Now that we live in Colorado, I miss having access to the perfection known as apples from the East Coast apple capital, Adams County, PA. We brought a bag back with us, which I am hoarding in a delicate dance — I want to enjoy them for as long as possible, but the longer we keep them, the more likely they’ll go soft. (PSA: for the love of all things autumnal, store your apples in the refrigerator if you want them to stay crisp and fresh. Decay doesn’t care about your cute bowl of fruit on the kitchen counter.)
But you know what? I also don’t want to have access to everything, everywhere, all at once. On a basic level, if I can get the food unique to a region no matter where I am, it loses its luster. (From a less basic standpoint, here’s Alicia Kennedy on regionality.)
Are there apple orchards in Colorado? Yes. Are the apples as good? …no, at least not that I’ve found in my limited time here. (I am so happy to be proven wrong, though.) The peaches are a whole other story — Palisades are truly dreamy — but I’m more of an apple gal anyway.
So instead of adding apples to everything, I will now embrace something that Colorado and the Southwest does extremely well: chiles.
More on that next time.
P.S. Speaking of the New Yorker, here’s another (satirical but also… maybe…not?) take on apple picking from fellow Dickinsonian Eddie Small: “There’s no better way to embrace autumn than by picking apples in temperatures that remind you that the genuinely comfortable part of the season now lasts for only about three hours, all of which you will spend inside working.”
You might be happy to know...perhaps even saltier...that the assumptions made in big town USA about people from small town USA are exactly the same in Switzerland...although here, everything seems small...including the assumptions.

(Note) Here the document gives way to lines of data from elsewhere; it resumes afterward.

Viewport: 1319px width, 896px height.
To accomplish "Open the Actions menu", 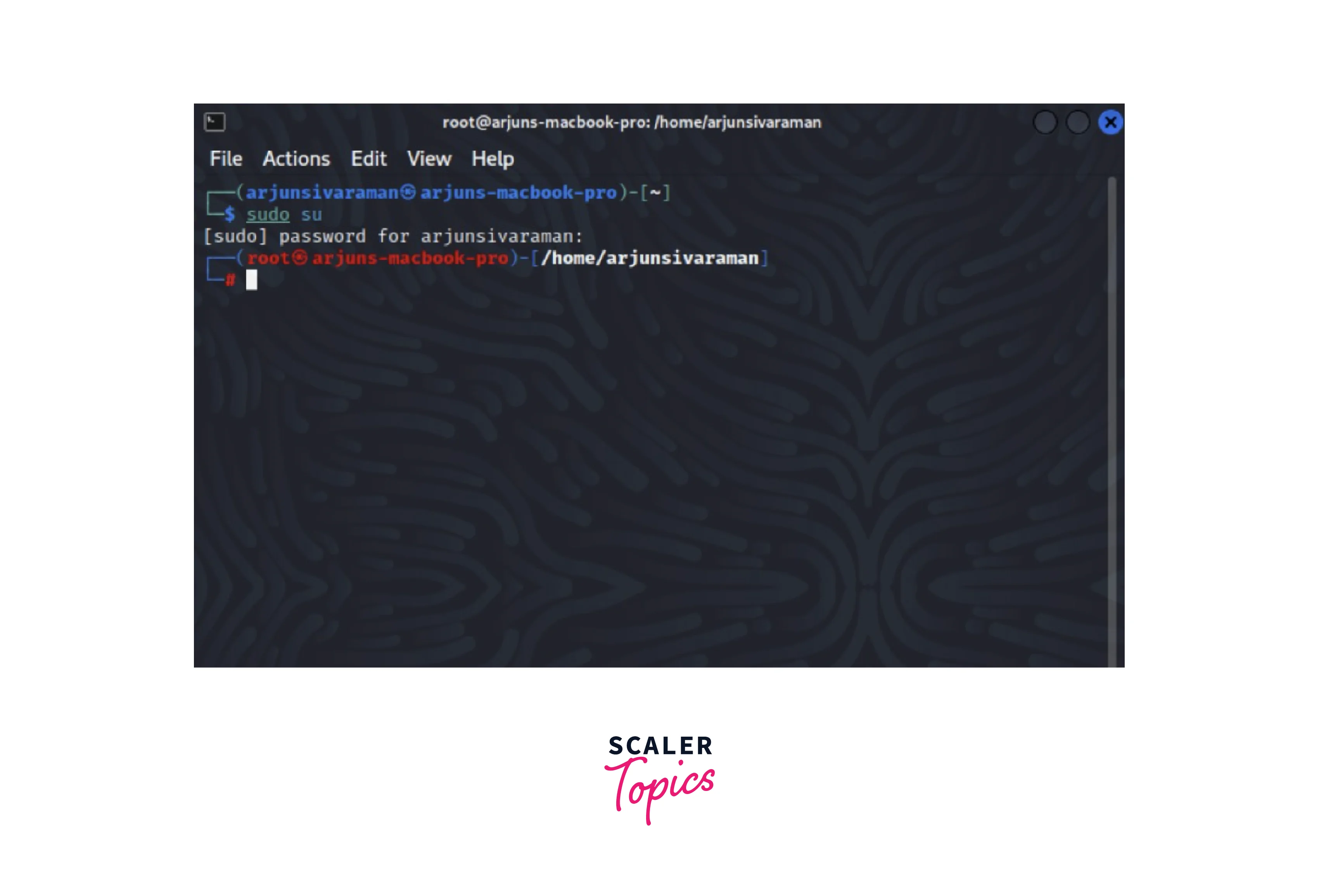I will click(x=295, y=159).
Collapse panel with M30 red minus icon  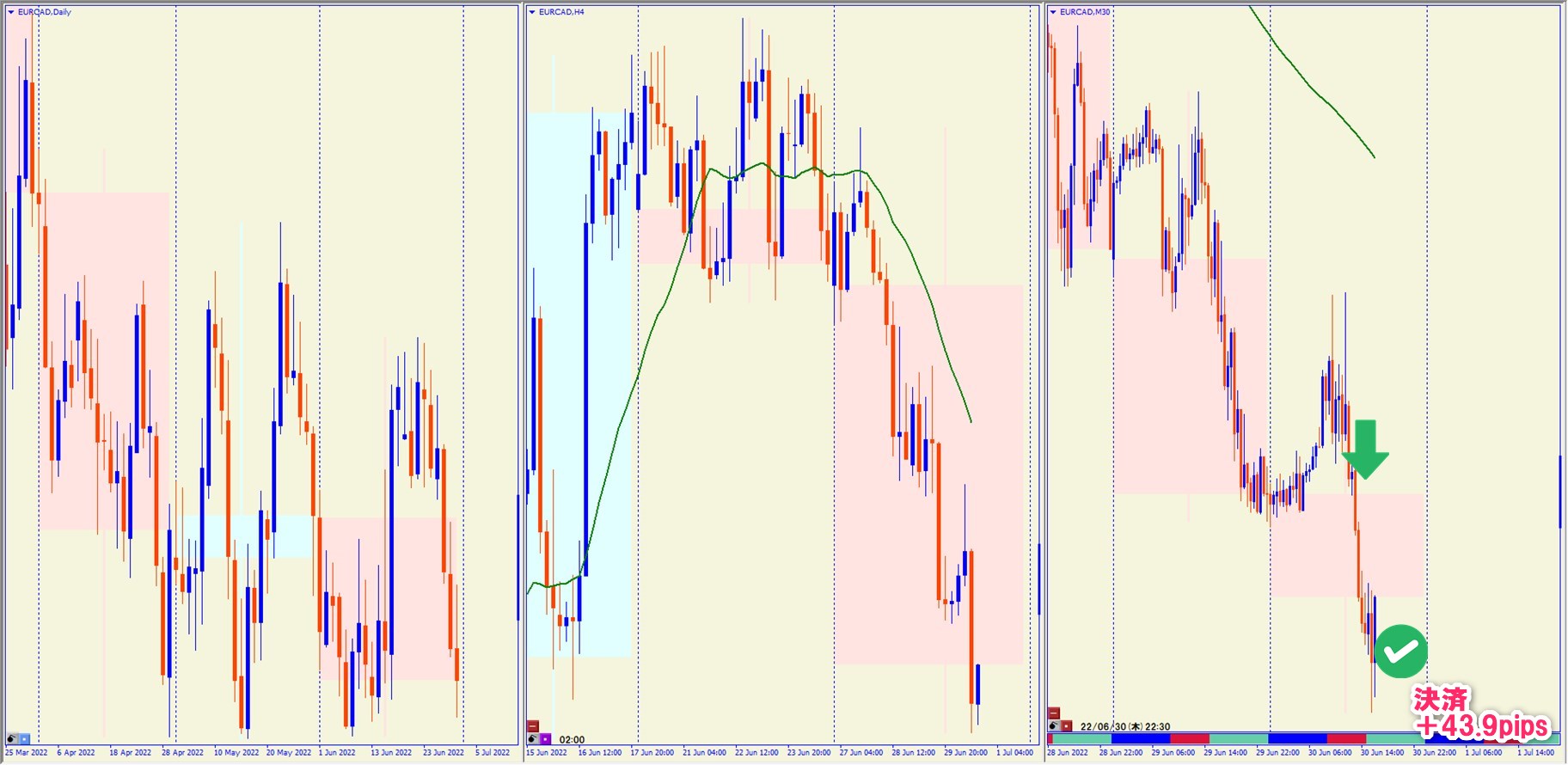click(x=1054, y=713)
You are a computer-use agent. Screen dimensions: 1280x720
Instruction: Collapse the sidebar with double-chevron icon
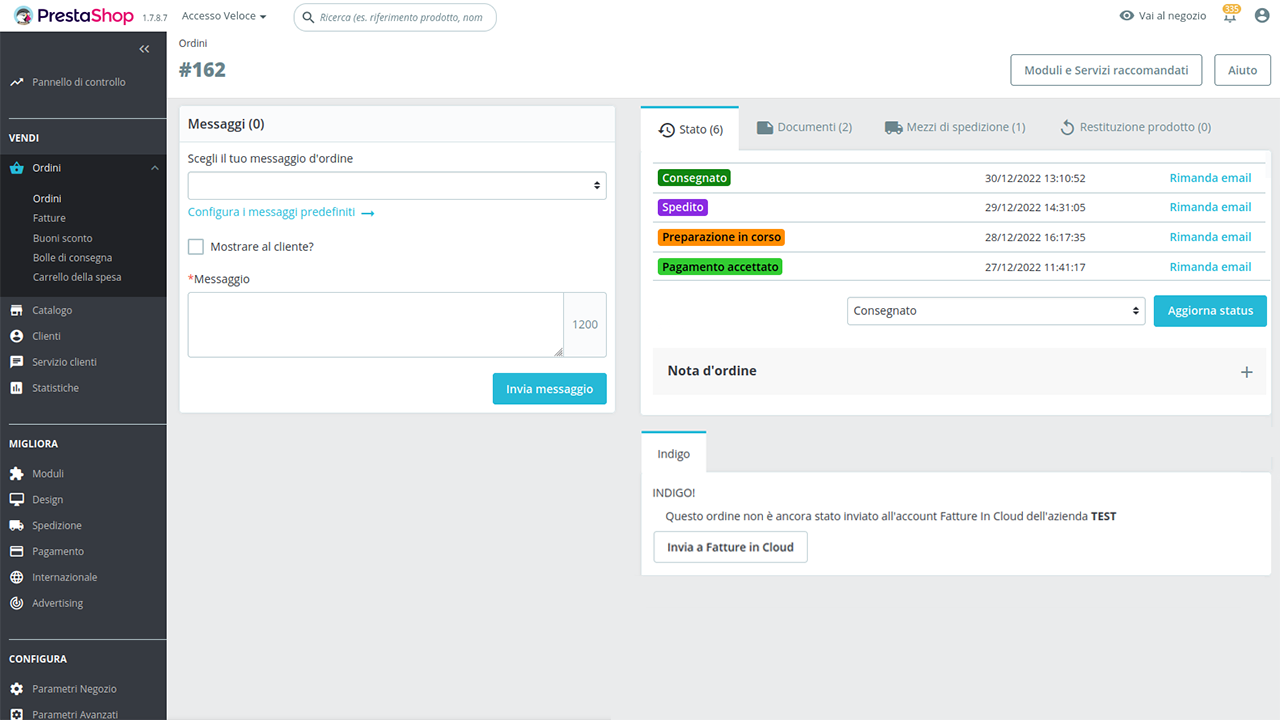point(145,49)
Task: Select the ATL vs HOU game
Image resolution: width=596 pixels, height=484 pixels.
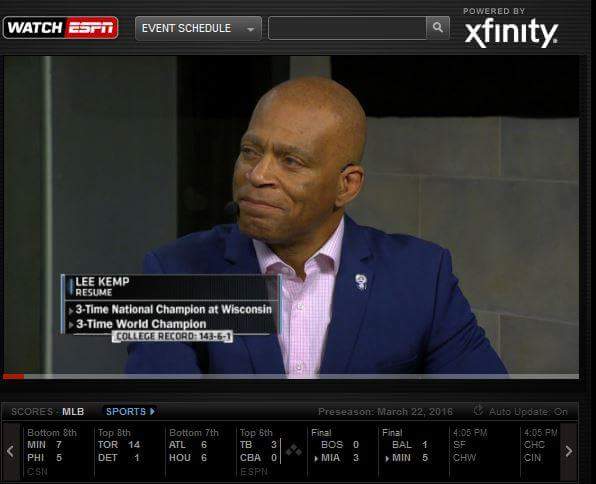Action: 200,451
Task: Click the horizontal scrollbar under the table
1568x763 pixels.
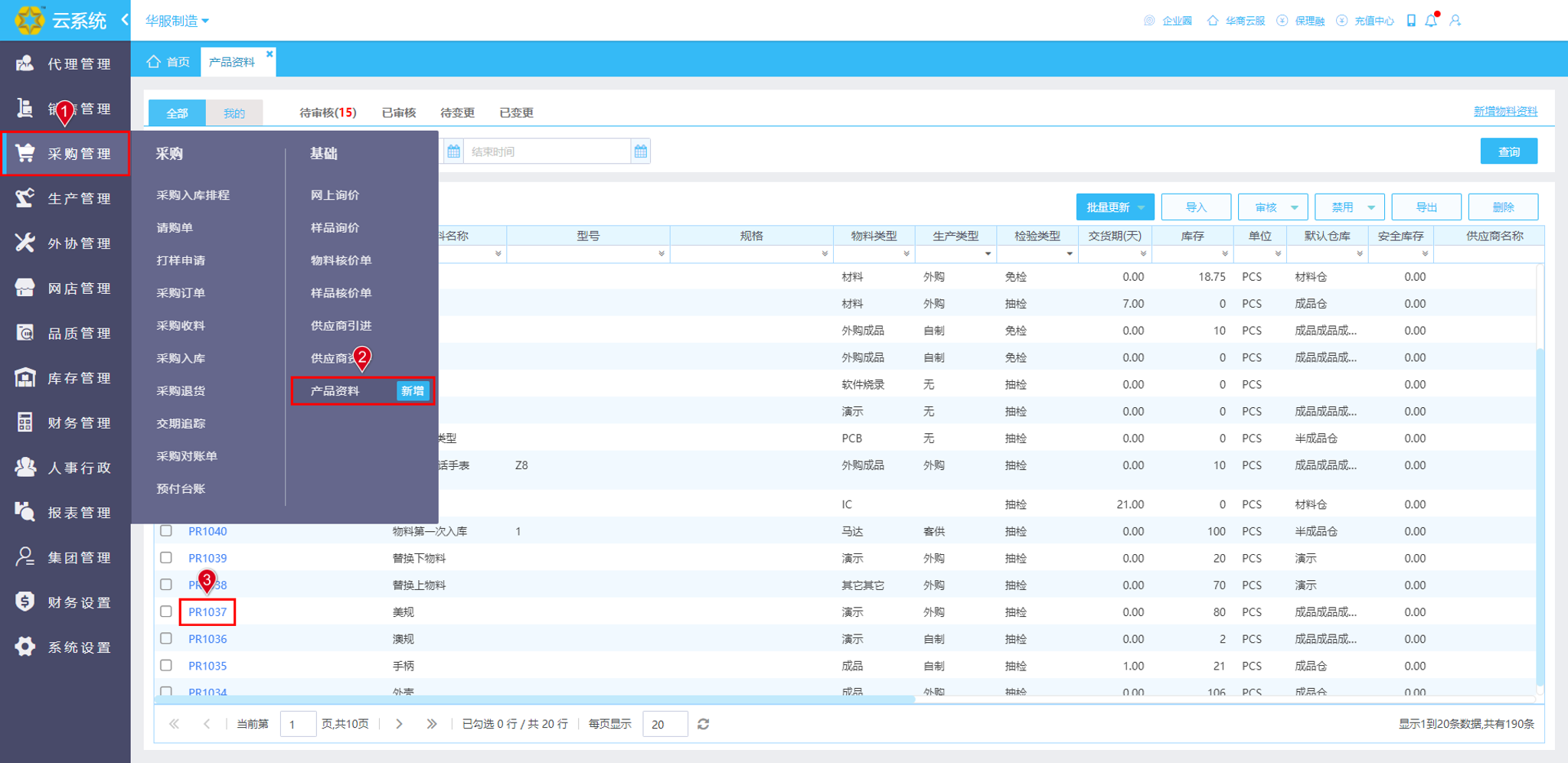Action: pos(536,699)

I thoroughly enjoyed reading this piece. I'm not sure what side of the pick-your-own-anything discussion I fall on...I do like the idea of people (especially kids) getting to know where food comes from. But it also seems so superficial and temporary to me. In my head, I see families learning about the apples in the orchids, then sitting down to a plate of pork chops to go with those apples and avoiding the discussion as to where those chops came from...
johnathan was always the best for cooking. Followed by the Rome, old fashioned Red Delicious, for eating.